Written task: Revise the rows starting at the line that contains "Click 좌석: 20석 seat info text" and ending at the line that contains "point(1085,843)" by replacing "computer-use agent" with "desktop automation agent", and leave everything else unchanged. Return only those rows.

[Word and item position rows]
--------------------
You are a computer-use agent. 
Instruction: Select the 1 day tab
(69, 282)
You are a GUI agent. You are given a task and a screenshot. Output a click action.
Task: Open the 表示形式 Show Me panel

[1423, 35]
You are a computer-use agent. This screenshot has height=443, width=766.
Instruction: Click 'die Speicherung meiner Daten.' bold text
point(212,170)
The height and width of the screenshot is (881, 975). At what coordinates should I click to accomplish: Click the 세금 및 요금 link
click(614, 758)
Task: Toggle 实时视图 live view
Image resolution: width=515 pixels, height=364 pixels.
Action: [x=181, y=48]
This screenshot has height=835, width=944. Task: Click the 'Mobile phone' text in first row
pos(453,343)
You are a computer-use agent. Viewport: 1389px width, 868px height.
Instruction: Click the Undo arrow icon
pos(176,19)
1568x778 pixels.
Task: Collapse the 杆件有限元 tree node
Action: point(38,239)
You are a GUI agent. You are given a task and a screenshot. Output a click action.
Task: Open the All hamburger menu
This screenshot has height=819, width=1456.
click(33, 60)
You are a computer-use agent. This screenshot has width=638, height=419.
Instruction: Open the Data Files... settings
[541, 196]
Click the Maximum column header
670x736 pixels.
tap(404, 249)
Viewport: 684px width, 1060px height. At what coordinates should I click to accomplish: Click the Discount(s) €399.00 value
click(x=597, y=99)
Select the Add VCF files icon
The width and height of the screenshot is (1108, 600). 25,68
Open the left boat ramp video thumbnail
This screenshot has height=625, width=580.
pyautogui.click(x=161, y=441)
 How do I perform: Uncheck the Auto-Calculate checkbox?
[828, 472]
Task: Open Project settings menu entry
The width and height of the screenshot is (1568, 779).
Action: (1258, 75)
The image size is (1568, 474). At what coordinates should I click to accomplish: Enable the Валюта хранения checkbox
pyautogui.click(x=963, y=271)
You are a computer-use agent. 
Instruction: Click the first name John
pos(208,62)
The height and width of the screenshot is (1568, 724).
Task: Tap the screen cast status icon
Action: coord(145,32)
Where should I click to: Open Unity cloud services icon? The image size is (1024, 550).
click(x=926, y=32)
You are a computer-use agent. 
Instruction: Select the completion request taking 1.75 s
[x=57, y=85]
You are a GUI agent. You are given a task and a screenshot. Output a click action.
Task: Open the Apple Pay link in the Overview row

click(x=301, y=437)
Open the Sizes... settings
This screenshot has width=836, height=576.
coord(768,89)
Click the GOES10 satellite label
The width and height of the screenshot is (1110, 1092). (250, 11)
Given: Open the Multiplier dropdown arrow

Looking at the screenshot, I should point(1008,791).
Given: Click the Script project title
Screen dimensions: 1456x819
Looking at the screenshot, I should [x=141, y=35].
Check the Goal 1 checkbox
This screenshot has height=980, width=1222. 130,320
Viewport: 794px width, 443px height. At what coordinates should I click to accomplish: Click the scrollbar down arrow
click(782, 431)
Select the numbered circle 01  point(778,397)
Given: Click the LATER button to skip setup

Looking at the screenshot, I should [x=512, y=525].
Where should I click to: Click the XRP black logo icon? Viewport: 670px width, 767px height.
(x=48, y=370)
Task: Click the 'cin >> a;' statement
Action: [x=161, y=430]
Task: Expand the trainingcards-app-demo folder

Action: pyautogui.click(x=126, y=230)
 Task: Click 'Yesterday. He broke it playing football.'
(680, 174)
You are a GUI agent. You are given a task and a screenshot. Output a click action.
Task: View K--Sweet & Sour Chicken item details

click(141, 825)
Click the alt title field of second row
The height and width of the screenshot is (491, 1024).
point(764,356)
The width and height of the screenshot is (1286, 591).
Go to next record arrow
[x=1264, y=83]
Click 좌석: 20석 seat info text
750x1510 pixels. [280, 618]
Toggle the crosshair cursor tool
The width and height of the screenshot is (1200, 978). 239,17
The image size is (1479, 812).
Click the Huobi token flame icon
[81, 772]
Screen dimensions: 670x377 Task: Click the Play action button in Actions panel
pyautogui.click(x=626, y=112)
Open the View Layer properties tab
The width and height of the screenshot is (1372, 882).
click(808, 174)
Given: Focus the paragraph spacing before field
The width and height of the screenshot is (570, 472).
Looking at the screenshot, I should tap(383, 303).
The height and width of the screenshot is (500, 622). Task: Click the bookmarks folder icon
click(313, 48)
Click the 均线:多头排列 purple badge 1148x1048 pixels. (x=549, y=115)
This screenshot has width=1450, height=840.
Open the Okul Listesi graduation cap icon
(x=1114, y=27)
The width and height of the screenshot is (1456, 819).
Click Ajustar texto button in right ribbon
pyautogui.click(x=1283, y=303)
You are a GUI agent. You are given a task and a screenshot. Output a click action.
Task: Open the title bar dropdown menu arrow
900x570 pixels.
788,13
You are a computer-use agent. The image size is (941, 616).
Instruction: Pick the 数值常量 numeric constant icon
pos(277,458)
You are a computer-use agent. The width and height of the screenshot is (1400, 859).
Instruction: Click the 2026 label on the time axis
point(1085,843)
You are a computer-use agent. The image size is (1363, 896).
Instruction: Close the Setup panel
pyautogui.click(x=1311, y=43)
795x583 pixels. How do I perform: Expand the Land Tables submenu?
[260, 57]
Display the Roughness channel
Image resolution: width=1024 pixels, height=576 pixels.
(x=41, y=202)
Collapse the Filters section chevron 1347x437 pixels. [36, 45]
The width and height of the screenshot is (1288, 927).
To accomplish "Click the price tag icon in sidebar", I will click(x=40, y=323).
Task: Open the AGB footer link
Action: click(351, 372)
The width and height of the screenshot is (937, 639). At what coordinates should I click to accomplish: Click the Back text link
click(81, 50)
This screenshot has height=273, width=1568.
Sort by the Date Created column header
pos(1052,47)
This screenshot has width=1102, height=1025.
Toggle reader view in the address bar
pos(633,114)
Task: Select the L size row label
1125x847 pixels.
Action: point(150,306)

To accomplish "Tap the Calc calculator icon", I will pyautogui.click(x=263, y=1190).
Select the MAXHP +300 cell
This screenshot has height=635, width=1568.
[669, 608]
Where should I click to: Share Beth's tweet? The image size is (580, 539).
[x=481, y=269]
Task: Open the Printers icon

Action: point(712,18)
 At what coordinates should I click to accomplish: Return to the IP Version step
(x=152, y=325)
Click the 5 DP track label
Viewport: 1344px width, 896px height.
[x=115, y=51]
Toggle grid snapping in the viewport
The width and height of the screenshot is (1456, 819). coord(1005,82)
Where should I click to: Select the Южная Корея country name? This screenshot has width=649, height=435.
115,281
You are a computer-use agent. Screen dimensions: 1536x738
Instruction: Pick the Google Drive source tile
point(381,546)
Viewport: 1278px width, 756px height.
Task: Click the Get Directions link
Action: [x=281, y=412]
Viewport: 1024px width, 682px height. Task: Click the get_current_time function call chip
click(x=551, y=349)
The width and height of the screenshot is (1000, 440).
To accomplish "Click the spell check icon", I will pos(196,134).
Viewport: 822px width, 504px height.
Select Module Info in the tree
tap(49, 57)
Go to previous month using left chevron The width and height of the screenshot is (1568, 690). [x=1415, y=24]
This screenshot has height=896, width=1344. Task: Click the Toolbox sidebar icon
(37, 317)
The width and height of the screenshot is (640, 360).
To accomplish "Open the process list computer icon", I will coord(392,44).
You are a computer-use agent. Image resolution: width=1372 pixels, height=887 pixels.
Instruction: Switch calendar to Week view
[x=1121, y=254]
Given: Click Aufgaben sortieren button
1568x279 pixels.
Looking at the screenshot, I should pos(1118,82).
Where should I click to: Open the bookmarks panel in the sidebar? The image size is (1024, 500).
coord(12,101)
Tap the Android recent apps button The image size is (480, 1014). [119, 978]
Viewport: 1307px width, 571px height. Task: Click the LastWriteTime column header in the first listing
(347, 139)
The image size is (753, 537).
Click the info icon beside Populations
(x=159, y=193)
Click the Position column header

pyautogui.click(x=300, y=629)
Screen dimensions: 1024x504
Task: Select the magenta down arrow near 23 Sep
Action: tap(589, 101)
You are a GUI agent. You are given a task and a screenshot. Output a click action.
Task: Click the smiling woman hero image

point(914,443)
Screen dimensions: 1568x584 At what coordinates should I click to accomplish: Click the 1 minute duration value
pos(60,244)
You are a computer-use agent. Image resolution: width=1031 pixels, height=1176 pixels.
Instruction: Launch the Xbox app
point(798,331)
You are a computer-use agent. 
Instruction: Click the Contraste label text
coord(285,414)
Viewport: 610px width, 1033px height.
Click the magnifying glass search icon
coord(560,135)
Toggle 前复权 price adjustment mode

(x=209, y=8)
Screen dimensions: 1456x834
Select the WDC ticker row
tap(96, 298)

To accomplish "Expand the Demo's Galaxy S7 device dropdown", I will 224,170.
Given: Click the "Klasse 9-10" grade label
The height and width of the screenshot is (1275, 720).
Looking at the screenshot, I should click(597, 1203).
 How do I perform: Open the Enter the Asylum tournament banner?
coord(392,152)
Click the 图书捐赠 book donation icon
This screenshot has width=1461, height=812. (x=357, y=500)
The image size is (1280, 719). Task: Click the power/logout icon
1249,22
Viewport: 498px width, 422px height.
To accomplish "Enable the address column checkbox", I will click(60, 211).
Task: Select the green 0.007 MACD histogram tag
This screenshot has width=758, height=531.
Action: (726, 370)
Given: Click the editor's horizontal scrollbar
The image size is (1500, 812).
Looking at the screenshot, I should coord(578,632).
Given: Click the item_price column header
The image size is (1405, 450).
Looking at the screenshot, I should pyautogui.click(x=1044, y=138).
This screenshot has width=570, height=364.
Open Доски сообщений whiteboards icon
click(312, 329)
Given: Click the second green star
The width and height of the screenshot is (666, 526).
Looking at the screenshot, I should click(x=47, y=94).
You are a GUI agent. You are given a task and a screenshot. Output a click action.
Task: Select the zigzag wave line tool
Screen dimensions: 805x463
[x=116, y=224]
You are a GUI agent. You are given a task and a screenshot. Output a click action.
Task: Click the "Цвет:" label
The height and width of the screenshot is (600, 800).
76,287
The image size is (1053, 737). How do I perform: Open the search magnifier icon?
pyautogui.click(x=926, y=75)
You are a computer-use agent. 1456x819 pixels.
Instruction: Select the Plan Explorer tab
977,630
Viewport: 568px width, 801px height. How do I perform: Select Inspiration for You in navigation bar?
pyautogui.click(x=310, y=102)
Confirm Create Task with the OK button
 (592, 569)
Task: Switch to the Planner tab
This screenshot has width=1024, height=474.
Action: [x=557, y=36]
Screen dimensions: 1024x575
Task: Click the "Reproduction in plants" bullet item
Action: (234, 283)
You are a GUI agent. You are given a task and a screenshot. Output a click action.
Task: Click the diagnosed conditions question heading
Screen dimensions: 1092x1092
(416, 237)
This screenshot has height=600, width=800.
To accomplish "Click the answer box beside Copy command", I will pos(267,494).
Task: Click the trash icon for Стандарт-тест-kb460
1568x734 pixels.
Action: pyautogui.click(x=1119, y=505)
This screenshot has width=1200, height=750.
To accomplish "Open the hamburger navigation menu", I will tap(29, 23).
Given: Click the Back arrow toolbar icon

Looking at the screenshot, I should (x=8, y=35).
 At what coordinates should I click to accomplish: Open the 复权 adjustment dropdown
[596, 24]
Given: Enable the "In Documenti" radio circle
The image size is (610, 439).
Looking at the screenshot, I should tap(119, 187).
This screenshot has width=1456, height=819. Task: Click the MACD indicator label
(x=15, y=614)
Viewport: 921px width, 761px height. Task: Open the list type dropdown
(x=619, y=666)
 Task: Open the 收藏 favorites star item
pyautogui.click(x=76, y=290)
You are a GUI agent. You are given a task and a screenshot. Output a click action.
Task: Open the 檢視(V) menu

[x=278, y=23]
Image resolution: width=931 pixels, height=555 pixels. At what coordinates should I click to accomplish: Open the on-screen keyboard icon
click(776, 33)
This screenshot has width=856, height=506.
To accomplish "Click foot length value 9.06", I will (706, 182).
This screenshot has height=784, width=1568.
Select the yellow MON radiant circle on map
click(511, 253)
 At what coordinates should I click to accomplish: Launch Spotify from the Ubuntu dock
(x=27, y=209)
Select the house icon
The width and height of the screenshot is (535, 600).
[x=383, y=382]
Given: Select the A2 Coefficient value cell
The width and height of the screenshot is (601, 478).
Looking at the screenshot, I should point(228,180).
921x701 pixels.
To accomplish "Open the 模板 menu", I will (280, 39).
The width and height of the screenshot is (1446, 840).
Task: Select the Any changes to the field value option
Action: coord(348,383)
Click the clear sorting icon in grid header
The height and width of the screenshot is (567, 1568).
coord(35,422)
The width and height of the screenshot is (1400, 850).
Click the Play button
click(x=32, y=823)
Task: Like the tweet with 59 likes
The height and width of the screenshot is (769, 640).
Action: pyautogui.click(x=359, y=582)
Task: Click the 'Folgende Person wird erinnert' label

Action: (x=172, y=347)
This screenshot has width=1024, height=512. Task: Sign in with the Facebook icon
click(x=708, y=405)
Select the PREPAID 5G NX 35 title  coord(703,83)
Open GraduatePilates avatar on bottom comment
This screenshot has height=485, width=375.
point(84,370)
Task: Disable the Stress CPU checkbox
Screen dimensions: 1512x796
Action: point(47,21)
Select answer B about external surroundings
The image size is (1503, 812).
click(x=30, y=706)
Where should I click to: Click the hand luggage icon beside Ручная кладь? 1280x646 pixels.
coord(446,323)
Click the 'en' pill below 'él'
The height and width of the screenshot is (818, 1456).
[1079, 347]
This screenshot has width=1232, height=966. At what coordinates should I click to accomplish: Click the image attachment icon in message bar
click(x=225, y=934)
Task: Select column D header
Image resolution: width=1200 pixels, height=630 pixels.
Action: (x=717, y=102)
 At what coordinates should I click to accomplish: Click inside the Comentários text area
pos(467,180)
--------------------
Solution for this problem:
Click 좌석: 20석 seat info text
750x1510 pixels. [280, 618]
Toggle the crosshair cursor tool
The width and height of the screenshot is (1200, 978). 239,17
The image size is (1479, 812).
Click the Huobi token flame icon
[81, 772]
Screen dimensions: 670x377 Task: Click the Play action button in Actions panel
pyautogui.click(x=626, y=112)
Open the View Layer properties tab
The width and height of the screenshot is (1372, 882).
click(808, 174)
Given: Focus the paragraph spacing before field
The width and height of the screenshot is (570, 472).
Looking at the screenshot, I should tap(383, 303).
The height and width of the screenshot is (500, 622). Task: Click the bookmarks folder icon
click(313, 48)
Click the 均线:多头排列 purple badge 1148x1048 pixels. (x=549, y=115)
This screenshot has width=1450, height=840.
Open the Okul Listesi graduation cap icon
(x=1114, y=27)
The width and height of the screenshot is (1456, 819).
Click Ajustar texto button in right ribbon
pyautogui.click(x=1283, y=303)
You are a GUI agent. You are given a task and a screenshot. Output a click action.
Task: Open the title bar dropdown menu arrow
900x570 pixels.
788,13
You are a desktop automation agent. The image size is (941, 616).
Instruction: Pick the 数值常量 numeric constant icon
pos(277,458)
You are a desktop automation agent. The width and height of the screenshot is (1400, 859).
Instruction: Click the 2026 label on the time axis
point(1085,843)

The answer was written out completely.